On my machine fast() and pretty_fast() run in the roughly the same time.
Are you sure pre-compiled first?


> The compiler has no idea what the return type of the third one so this 
> version is still type unstable and you get dynamic dispatch at every 
> iteration for the floating point add

1. If you add a default fallback method, say, evaluate(f::Feature) = -1.0
Theoretically, would that inform the compiler that evaluate() always 
returns a Float64 and therefore is type stable?

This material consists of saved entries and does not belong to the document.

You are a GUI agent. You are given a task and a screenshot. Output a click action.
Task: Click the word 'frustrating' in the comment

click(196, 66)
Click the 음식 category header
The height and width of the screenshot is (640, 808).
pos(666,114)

2. I don't get the connection between "dynamic dispatch" and "type 
Does dynamic dispatch mean compiler has to look up method at run time 
(because it can't know type ahead of time).
This is equivalent to explicitly coding "static dispatch" with if 
If so then why is it so much slower?
Providing a fallback method as in 1. or explicitly returning Float64 
doesn't seem to improve speed, which naively suggests that slowness is from 
dynamic dispatch not from type instability???

3. Also, on my machine pretty_fast() is as fast as fast(). Why is this so, 
if pretty_fast() is supposedly type unstable?

As you can probably tell, I'm pretty confused on this.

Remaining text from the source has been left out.